These Mosaics Of Beth Harmon From ‘The Queen’s Gambit’ Were Created Using Thousands Of Chess Symbols (12 Pics)
The Queen’s Gambit, a Netflix miniseries that aired back in October of last year, has taken the world by storm, becoming the platform’s most-watched scripted miniseries in just four weeks. Naturally, the success of this series inspired many artists to create amazing fan art – and these stunning mosaics by Greek artist Charis Tsevis are the perfect example.
In a recent interview with DeMilked, Charis said that mosaics have been a passion of his for more than 25 years. “I was really obsessed with high complexity in digital imaging and I also loved the arts of the so called computer underground,” explained the artist. “I was fascinated by ASCII ART, ANSI Art and any kind of machine art. So falling in love with mosaics came naturally.”
Greek artist Charis Tsevis recently created a series of mosaics of Beth Harmon from ‘The Queen’s Gambit’
Charis says he developed his unique style through experimentation. He found it really boring that until the late 90s, nobody has tried to use more than one size of tesserae (the small parts of a mosaic). “Using various sizes I could describe better an image but I could also add depth and perspective in my mosaics,” explained the artist. “My efforts found a very encouraging audience and I kept experimenting for years.
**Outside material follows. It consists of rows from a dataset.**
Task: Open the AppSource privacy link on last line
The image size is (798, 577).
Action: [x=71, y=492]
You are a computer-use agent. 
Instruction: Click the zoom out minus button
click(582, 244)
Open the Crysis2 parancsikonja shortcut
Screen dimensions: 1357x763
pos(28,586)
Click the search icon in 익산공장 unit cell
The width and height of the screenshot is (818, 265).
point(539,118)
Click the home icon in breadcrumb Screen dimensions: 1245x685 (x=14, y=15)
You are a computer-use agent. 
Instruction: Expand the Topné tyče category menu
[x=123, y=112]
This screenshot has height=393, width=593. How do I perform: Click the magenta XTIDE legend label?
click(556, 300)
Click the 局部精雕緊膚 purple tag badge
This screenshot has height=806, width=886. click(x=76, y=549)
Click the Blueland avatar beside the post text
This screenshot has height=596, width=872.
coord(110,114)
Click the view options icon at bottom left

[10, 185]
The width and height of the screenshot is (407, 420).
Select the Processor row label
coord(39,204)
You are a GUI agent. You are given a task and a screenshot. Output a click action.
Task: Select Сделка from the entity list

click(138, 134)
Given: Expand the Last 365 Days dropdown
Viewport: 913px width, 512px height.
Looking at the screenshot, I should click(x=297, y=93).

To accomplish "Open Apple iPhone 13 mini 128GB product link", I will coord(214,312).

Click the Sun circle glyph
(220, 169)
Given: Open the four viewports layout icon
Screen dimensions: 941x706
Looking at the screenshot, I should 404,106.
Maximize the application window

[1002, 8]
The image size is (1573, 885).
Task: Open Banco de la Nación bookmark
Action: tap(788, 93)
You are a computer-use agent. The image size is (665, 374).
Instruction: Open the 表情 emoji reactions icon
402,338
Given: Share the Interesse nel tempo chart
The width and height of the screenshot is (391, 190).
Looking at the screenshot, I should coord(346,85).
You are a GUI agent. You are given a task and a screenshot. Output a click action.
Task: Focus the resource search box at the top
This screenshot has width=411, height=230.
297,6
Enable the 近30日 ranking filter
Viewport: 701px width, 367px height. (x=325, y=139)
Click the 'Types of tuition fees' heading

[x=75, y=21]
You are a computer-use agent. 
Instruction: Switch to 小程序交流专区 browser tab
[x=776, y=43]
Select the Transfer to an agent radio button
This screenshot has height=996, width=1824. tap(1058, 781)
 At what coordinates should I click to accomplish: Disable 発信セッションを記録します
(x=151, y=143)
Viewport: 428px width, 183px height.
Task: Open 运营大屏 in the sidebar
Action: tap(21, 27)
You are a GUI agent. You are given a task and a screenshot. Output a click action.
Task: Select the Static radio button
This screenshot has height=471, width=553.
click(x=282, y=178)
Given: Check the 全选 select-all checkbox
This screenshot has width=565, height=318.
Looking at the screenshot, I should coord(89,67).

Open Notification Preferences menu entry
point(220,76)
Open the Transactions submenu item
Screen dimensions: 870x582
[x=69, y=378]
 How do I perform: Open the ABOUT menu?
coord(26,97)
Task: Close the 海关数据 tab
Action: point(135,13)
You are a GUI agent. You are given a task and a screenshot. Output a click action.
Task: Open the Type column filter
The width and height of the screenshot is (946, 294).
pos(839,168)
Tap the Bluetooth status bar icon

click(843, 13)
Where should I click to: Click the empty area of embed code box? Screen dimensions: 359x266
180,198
At a certain point my work met the mainstream and found its way to big media and clients.”
Throughout the years, Charis has worked with many major brands, such as Ebay, Apple, and Procter & Gamble.
Each of the mosaics is created using thousands of chess symbols
When asked why she chose to portray Anya Taylor-Joy in his mosaics, the artist said that he finds her to be a very interesting heroine.”Not only an interesting character with strong experiences involving loss, grief, anger but also a person who found herself by playing chess,” explained Charis. “Chess is a game I am not really playing but as someone who grew up in the same era as her I have deep respect in the game and the good players.”
Charis says that each of his mosaics can take between 2-3 days to 2-3 weeks to complete – and sometimes even up to 2 months for something more challenging, like his murals for the House of the US Olympic team in Rio 2016. “I could be quick enough these days but I always want to invest a lot of days to create something really nice,” says the artist.
“Mosaics are an ancient art. It’s a very clever idea. You are creating something from something else. Every element in nature, every living or non living creature is a mosaic,” explained Charis. “But even non physical ideas can be described as mosaics. I love that concept. It’s a constant zoom in and zoom out in nature and philosophy.”